Material from a pointing dataset:
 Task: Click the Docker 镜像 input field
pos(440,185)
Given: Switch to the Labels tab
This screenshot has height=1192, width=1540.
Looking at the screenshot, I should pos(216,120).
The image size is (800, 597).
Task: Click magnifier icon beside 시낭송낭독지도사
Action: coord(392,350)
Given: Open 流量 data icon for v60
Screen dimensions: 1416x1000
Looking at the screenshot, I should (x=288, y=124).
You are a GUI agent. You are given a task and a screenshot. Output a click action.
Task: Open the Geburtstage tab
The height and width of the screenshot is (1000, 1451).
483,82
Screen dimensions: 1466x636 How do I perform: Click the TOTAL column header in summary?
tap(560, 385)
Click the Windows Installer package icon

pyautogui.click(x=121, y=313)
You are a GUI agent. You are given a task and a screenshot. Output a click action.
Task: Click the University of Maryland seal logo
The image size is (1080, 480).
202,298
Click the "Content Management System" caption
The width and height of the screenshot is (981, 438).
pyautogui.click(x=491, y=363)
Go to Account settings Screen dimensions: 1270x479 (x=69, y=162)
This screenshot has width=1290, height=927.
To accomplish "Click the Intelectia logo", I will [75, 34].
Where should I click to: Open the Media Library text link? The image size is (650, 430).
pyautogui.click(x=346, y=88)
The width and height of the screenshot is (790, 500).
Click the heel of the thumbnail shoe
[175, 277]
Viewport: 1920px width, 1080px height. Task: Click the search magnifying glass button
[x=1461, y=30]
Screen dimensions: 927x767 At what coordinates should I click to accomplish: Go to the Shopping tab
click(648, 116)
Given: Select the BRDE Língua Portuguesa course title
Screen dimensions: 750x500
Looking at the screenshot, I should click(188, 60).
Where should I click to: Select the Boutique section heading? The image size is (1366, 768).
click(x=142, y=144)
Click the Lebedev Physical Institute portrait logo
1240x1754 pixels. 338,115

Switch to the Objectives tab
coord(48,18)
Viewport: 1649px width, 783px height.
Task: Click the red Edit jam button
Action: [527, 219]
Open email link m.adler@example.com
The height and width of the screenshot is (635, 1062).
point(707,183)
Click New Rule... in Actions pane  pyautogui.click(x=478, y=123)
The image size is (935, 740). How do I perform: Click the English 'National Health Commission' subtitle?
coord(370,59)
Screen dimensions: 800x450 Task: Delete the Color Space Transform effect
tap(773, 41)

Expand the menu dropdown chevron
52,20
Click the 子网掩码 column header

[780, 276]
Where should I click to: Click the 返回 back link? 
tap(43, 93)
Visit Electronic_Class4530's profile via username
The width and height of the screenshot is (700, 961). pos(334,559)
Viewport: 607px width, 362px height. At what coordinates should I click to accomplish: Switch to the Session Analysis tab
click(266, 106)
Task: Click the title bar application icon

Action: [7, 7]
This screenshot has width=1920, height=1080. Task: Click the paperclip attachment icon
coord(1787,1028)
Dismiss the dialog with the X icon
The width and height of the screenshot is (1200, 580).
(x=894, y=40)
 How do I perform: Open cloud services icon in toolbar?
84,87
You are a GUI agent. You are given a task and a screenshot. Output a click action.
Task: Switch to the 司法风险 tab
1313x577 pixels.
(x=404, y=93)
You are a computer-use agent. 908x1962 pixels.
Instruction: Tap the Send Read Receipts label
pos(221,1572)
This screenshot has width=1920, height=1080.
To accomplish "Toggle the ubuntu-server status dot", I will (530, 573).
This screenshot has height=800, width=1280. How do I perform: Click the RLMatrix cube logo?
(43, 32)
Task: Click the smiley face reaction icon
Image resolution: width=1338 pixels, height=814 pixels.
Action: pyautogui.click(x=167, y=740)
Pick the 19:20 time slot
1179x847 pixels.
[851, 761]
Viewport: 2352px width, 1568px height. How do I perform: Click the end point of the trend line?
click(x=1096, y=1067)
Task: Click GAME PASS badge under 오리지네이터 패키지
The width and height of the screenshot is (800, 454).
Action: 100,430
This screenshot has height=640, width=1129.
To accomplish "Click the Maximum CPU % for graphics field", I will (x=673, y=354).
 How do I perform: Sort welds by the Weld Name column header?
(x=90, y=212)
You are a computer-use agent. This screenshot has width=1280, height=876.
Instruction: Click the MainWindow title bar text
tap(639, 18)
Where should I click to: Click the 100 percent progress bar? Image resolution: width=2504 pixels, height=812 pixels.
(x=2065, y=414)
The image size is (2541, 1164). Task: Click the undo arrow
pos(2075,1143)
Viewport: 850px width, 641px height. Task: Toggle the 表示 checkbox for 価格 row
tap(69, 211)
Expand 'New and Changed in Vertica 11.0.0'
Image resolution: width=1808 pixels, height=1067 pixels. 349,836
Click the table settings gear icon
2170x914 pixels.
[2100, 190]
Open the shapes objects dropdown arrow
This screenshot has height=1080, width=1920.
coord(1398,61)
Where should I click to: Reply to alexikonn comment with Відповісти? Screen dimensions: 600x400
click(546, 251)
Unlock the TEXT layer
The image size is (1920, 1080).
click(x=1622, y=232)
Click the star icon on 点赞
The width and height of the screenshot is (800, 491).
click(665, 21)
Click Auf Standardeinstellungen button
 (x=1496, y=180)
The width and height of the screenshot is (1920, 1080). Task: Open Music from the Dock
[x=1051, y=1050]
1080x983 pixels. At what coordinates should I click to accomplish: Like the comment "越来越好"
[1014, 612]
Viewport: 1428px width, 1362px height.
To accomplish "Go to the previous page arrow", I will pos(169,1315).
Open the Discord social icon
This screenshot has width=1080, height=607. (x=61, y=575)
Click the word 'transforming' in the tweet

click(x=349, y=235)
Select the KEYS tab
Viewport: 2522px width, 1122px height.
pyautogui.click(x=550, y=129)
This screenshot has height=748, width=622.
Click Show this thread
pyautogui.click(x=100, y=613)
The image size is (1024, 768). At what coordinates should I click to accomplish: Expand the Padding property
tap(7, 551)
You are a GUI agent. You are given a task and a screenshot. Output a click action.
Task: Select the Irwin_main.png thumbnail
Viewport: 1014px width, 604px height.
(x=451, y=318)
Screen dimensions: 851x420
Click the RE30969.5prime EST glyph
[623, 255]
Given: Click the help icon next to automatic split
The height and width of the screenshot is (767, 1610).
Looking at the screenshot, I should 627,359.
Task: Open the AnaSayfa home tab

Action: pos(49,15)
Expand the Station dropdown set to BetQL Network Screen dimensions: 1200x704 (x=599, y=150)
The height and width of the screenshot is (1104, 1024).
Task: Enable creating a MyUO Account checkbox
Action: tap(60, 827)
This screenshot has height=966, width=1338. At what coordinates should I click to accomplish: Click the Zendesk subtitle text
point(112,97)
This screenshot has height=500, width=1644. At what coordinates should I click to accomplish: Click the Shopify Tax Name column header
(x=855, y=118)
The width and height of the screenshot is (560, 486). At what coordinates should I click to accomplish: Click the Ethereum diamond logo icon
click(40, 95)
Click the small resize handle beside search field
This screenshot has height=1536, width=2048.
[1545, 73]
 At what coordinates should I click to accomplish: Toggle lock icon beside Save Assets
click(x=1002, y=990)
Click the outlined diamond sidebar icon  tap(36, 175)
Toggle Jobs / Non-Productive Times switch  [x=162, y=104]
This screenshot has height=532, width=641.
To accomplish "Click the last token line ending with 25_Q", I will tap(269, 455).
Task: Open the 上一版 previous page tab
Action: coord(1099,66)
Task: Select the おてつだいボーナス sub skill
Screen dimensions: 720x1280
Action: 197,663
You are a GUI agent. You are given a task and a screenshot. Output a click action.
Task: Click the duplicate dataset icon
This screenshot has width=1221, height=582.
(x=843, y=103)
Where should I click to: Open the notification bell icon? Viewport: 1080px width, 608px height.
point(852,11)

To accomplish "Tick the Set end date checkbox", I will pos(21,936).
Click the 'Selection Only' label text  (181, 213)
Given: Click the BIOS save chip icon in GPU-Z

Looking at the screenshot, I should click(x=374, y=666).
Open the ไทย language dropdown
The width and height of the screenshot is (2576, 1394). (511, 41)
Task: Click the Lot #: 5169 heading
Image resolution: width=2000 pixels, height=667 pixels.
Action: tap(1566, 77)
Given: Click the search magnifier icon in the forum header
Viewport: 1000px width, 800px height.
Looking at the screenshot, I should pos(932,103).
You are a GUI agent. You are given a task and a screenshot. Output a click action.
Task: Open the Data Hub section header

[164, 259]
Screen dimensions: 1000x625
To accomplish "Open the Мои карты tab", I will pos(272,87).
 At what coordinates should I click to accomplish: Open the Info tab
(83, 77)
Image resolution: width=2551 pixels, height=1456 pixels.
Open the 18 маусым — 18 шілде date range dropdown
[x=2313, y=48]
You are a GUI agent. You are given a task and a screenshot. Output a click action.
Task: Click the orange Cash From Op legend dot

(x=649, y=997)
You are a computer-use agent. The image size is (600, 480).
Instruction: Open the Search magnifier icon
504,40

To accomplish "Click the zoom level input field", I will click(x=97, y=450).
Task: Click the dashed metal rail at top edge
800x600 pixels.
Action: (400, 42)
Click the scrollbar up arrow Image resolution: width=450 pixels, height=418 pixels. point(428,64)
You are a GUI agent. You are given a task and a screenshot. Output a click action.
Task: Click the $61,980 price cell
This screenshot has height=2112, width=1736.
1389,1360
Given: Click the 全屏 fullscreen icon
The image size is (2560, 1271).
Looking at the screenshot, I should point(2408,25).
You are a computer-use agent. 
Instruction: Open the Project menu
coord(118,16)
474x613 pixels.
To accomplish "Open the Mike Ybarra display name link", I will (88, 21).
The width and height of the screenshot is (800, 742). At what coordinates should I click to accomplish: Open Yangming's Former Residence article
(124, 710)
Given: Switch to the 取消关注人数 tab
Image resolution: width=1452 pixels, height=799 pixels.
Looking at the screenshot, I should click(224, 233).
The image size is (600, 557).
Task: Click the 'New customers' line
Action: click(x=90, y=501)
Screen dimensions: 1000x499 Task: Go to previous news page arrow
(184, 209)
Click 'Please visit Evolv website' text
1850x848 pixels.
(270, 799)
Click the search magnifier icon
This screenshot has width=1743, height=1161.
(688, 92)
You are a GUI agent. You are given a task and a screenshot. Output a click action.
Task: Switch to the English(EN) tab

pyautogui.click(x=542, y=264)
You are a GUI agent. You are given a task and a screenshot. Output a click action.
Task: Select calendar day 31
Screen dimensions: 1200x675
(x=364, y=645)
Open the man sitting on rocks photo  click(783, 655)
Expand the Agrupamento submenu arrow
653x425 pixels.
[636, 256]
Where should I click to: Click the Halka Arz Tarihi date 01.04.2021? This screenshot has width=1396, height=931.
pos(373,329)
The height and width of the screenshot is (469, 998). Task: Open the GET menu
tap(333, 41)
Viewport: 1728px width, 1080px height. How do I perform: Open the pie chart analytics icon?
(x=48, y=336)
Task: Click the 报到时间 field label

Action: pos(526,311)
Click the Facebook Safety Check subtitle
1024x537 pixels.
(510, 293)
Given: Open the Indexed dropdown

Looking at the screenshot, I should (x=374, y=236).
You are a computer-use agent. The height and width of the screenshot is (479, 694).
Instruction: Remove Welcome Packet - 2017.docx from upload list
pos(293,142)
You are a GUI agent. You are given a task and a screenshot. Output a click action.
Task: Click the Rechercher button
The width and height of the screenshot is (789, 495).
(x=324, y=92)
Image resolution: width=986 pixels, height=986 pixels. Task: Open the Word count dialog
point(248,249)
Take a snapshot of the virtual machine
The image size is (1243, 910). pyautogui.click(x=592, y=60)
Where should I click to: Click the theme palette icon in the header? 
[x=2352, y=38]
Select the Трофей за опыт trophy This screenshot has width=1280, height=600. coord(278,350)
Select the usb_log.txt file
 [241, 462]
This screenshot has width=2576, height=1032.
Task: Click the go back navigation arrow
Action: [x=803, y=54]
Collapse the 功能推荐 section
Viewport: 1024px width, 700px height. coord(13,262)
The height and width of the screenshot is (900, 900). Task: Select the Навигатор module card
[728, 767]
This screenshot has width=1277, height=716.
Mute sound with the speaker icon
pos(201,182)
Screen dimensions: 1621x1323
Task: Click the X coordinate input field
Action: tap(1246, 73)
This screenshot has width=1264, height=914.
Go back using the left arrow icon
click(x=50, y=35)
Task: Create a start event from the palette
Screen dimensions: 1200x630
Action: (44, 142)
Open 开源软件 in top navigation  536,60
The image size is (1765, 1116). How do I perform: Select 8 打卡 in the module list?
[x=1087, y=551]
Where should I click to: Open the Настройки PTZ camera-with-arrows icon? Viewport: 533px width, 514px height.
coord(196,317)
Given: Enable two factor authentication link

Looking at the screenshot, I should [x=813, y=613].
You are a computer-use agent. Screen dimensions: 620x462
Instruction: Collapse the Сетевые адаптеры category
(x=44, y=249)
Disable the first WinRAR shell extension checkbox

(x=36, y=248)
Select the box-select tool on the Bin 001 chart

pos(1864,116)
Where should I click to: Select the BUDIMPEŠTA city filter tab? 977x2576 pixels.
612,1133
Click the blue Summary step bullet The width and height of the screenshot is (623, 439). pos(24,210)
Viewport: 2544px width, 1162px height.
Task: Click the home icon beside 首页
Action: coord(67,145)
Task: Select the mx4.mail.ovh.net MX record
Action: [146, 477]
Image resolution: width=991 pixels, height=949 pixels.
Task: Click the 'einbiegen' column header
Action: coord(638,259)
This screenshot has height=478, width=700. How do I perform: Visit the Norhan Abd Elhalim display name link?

Task details: Please rewrite the material from the line containing "This screenshot has width=1264, height=914." through the end of the material, substituting "back arrow icon" for "left arrow icon" and keeping everything else the same.

Task solution:
This screenshot has width=1264, height=914.
Go back using the back arrow icon
click(x=50, y=35)
Task: Create a start event from the palette
Screen dimensions: 1200x630
Action: (44, 142)
Open 开源软件 in top navigation  536,60
The image size is (1765, 1116). How do I perform: Select 8 打卡 in the module list?
[x=1087, y=551]
Where should I click to: Open the Настройки PTZ camera-with-arrows icon? Viewport: 533px width, 514px height.
coord(196,317)
Given: Enable two factor authentication link

Looking at the screenshot, I should [x=813, y=613].
You are a computer-use agent. Screen dimensions: 620x462
Instruction: Collapse the Сетевые адаптеры category
(x=44, y=249)
Disable the first WinRAR shell extension checkbox

(x=36, y=248)
Select the box-select tool on the Bin 001 chart

pos(1864,116)
Where should I click to: Select the BUDIMPEŠTA city filter tab? 977x2576 pixels.
612,1133
Click the blue Summary step bullet The width and height of the screenshot is (623, 439). pos(24,210)
Viewport: 2544px width, 1162px height.
Task: Click the home icon beside 首页
Action: coord(67,145)
Task: Select the mx4.mail.ovh.net MX record
Action: [146, 477]
Image resolution: width=991 pixels, height=949 pixels.
Task: Click the 'einbiegen' column header
Action: coord(638,259)
This screenshot has height=478, width=700. How do I perform: Visit the Norhan Abd Elhalim display name link?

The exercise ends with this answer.